The thought nagged at me for the next few minutes. I am incredibly vulnerable with my art. This blog has documented more of my personal life than I ever intended to write about, and my novel is a deeper reflection of myself than anything else I’ve created. My poetry stitches tapestries out of my pain in its rawest form. I use art to heal myself, but also to heal others, to show people they’re not alone. I never considered the thought that someone could use it to hurt me. But as I thought about it more, I realised that vulnerability is intentional, and I’m not as naive or trusting as I sometimes seem.
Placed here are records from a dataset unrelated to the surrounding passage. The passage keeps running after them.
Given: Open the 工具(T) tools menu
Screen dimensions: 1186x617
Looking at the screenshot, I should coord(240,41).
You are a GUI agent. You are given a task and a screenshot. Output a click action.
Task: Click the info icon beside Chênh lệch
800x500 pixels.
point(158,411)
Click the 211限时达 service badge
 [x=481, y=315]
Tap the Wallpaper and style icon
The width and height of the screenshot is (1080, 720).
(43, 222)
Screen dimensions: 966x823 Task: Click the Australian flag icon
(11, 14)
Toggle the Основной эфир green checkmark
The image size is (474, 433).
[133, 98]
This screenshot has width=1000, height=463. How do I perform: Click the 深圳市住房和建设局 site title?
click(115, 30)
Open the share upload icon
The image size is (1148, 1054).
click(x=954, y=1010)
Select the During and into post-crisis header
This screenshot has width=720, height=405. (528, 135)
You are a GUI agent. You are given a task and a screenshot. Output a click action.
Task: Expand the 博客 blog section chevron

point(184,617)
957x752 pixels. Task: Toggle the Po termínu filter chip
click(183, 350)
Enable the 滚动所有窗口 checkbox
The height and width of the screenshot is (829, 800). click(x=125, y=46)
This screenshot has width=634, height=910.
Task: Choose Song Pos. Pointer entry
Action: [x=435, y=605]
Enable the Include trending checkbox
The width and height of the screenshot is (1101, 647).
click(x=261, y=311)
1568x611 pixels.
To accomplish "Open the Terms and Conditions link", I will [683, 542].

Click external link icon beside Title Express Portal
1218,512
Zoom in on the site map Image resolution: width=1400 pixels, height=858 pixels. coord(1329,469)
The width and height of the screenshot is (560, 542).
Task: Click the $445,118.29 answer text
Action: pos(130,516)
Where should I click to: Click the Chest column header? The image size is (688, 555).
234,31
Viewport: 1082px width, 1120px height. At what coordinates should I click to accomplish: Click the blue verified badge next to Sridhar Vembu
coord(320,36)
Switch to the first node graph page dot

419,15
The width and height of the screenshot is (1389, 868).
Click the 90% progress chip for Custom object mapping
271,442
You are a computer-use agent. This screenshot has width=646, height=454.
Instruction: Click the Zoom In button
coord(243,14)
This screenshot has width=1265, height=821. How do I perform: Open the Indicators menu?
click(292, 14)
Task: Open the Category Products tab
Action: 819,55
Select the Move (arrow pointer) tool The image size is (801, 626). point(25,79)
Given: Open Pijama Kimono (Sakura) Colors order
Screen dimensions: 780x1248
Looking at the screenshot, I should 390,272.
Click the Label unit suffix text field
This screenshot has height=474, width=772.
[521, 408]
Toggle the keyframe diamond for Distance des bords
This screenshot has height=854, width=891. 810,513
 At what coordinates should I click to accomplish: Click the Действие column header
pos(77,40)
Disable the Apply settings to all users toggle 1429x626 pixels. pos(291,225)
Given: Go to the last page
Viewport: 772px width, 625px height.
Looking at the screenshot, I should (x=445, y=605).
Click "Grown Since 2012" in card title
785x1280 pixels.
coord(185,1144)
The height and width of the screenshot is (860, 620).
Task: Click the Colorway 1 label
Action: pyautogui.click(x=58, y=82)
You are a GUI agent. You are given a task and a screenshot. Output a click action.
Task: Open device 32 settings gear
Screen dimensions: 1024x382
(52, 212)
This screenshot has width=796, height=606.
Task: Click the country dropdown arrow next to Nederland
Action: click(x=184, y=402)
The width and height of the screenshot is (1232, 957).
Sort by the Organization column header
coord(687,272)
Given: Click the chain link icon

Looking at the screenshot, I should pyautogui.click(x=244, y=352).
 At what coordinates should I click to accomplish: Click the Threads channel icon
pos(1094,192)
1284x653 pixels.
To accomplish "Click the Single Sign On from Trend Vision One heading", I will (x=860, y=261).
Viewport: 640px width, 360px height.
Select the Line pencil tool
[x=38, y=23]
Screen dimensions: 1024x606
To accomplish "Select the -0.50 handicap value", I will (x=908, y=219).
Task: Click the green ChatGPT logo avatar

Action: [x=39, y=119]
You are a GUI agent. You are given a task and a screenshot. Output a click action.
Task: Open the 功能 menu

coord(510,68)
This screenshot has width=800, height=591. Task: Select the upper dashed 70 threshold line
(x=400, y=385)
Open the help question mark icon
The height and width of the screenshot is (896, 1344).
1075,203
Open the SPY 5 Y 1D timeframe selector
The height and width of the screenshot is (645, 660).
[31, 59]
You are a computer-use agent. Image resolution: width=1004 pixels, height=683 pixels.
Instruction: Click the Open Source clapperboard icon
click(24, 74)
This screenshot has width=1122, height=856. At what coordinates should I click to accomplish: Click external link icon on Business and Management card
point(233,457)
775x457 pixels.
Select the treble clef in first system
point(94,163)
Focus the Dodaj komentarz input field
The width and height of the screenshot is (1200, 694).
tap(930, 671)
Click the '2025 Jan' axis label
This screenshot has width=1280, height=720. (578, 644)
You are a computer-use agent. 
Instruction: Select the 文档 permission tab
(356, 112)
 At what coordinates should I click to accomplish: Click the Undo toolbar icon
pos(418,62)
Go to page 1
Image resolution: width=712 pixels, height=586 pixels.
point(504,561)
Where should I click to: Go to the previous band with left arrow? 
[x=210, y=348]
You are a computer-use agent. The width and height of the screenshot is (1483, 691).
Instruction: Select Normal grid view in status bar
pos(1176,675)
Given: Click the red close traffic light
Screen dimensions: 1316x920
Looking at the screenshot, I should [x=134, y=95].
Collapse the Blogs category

I have weaponized my vulnerability so no one can use it to hurt me. If I reveal my most private self, no one can use it against me. Do not be fooled, I may seem like an open book given how honest I am about my life, but I am an incredibly private person, and what you read here or anywhere else is simply a distillation of my essence. But I am vulnerable here, just like I am vulnerable im my poetry, and that is a choice I have consciously made. Art, like love, comes down to truth in the end. It’s all about the authenticity. For me, I find my authenticity through vulnerability. I’m like “hey, I’m an introvert and I used to be depressed and anxious and I have a thing for tall blond Eastern European guys and I’m insecure about my weight and have an inappropriate sense of humour and I’m super smart and obsessed with Estonia and by the way what time of day were you born so I can stalk your astrology?” I wrote that sentence as a parody of myself, but I’m reading over it like “where is the lie?” It’s spot on. And at the same time, it is only a snapshot of who I am.

I know who I am, but it’s not something I can put into words. I can joke about surface stuff, like my penchant for crushes on guys from the Baltic States, or my (unrelated!) obsession with Estonia, because those are things that don’t change. But when you get down to the core of me, I am beyond language, and for me to admit that, and be vulnerable in my identity, is part of finding my authenticity. I am constantly evolving and growing and learning who I am. Maybe I can’t look into my own eyes and see my soul, but I can feel that honesty. Perhaps that’s how I know that I love myself now, because after a lifetime of searching for a label that fit, I can no longer put myself into words.